Landcorp is sticking to a $35 million profit forecast for the full year, even though farms right through the North Island are drying off, with some pastures look "pretty barren" with little rain recently.
However, favourable growing conditions and record milk prices saw state-owned farming company Landcorp make a $12.2 million profit in the December half-year, up from just $2.5m in the same period a year before.
Landcorp chairman Bill Baylis said the company came through last summer's drought - the worst for 70 years - "in good shape".
"We anticipate a strong result for 2013/14, barring any sharp reversal in conditions or market price trends during the second half [of the year]," Baylis said.
Landcorp chief executive Steven Carden said yesterday they were still sticking with the $35m forecast for now, though North Island farms had seen little rain in the past few weeks. "The last two weeks have really dried things off in the North Island from the Wairarapa, central North Island, Waikato through to Northland - it is all very dry, " Carden said.
The dry conditions meant dairy herds may need to be dried off early, which would affect Landcorp dairy production, now accounting for a large part of the total business.
"Feeling a bit nervous with the outlook for the weather," Carden said.
Landcorp also said yesterday it was cutting back on new investment in the dairy sector, and aiming more for productivity gains on existing operations and managing dairy farms for others.
There were no plans to sell off dairy farms.

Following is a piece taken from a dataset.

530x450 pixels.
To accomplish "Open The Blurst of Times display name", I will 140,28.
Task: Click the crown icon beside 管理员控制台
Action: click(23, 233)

Since July last year, Landcorp has been operating the farms owned by Shanghai Pengxin Group and dairy production for the December half-year was higher than budget. Shanghai Pengxin bought the 16 Crafar farms in 2012, but since the middle of last year they have been run with Landcorp staff and livestock.
The half-year report showed that revenues from milk in the six months were worth $74.8m, well up from $47.3m in the same period a year ago. That reflected a 3.5 per cent or so lift in dairy production, extra income from the Crafar farms, and a higher milk payout.
The Crafar farms were in a "pretty poor state" when Landcorp took over in the middle of last year, but there had been a big lift in production already, Carden said. Dairy returns for the current year, with Fonterra's forecast of $8.30 a kg of milksolids, were great news for the sector, Baylis said. In contrast to the big lift in dairy revenues, livestock revenues slipped slightly to $40m, from $43.8m previously. That reflected a lower number of trading stock being carried over winter, with less feed available after last summer's drought.
Despite assets of more than $1.7 billion and conservative liabilities of just under $350m there was no appetite to become more highly geared by borrowing more to invest. The half-year result included a $95m gain on livestock values, which reflected high values because of a rising dairy payout and would go down when the payout fell.
AT A GLANCE
Landcorp runs 1.6 million stock units on 137 properties around the country, covering more than 380,000 hectares of land.
The farms include sheep, beef, deer and dairy farms.
Of the 137 properties, the company leases 32 from other owners and hold a further seven in which the Crown has a direct interest.